Tags

, , , , , , , , , ,

Our first child was born seventeen months after we got married, though perhaps we should have waited until we had our bearings as a couple. When our son was nine months old, I quit my job to be a stay-at-home parent. This was unwise – my plan was to live off my 401K as my husband was still in grad school – but it happened and there’s nothing I can do to change it. Along the way, I completed my graduate school degree, racking up $50,000 in student loans to add to my husband’s eventual $30,000. I cringe when I think about my contribution to our financial issues, especially since it has been a huge part of the wedge that continued to grow between us.

# WHAT THE TASK ASKS
Pick up the essay about early parenthood and student debt in a marriage after its last sentence and continue it.

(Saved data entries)

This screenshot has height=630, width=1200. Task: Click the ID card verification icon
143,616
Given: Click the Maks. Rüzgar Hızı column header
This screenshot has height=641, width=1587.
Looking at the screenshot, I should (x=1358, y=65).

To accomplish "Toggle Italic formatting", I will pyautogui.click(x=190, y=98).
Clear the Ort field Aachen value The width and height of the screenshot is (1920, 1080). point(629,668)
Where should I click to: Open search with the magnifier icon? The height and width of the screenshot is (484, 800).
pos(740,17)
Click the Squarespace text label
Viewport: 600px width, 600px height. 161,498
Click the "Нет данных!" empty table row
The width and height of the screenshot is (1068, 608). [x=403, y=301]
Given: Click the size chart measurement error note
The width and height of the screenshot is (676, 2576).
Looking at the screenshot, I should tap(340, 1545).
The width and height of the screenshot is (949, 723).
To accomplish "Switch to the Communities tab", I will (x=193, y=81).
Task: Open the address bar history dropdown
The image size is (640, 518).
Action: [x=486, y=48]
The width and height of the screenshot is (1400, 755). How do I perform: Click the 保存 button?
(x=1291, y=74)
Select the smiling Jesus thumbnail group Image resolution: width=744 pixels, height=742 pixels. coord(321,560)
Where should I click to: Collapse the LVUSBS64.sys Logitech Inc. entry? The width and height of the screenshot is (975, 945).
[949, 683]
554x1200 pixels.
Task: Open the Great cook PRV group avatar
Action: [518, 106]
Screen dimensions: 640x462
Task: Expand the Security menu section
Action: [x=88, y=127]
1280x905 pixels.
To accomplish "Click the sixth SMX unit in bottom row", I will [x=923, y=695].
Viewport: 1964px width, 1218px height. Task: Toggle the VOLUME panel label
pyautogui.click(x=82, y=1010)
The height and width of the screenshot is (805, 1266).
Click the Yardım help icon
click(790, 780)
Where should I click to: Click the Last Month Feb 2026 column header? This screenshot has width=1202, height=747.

# SOLVED EXERCISE
Mind you, we had good times, but they were outweighed by the slog of day-to-day life with young children. Two years after our son was born, our first daughter joined us; three years after that, our caboose was born. They were good babies and sweet kids, but we were struggling with the challenge of not knowing how to be healthy spouses.  We disagreed on many parenting issues, which surprised me because I was sure we’d discussed them. As it turned out, again, my husband’s propensity for avoiding conflict meant that he’d simply agreed with me when we’d talked about all of this pre-children, but in reality, he seemed most inclined to model his own parents’ “do as I say, or else…” approach, which wasn’t at all similar to my own. So, whenever we disagreed, which was often, he complained to his parents, who of course assured him that I was wrong. It was the three of them vs. me, except I didn’t know it, officially. I suspected, but did not get confirmation of this until after DDay. I would tell him that it felt like we weren’t a team, and like I was an interloper in his (IMHO, unhealthy) relationship with his parents, and he would usually say nothing unless it was to tell me he didn’t know what I was talking about.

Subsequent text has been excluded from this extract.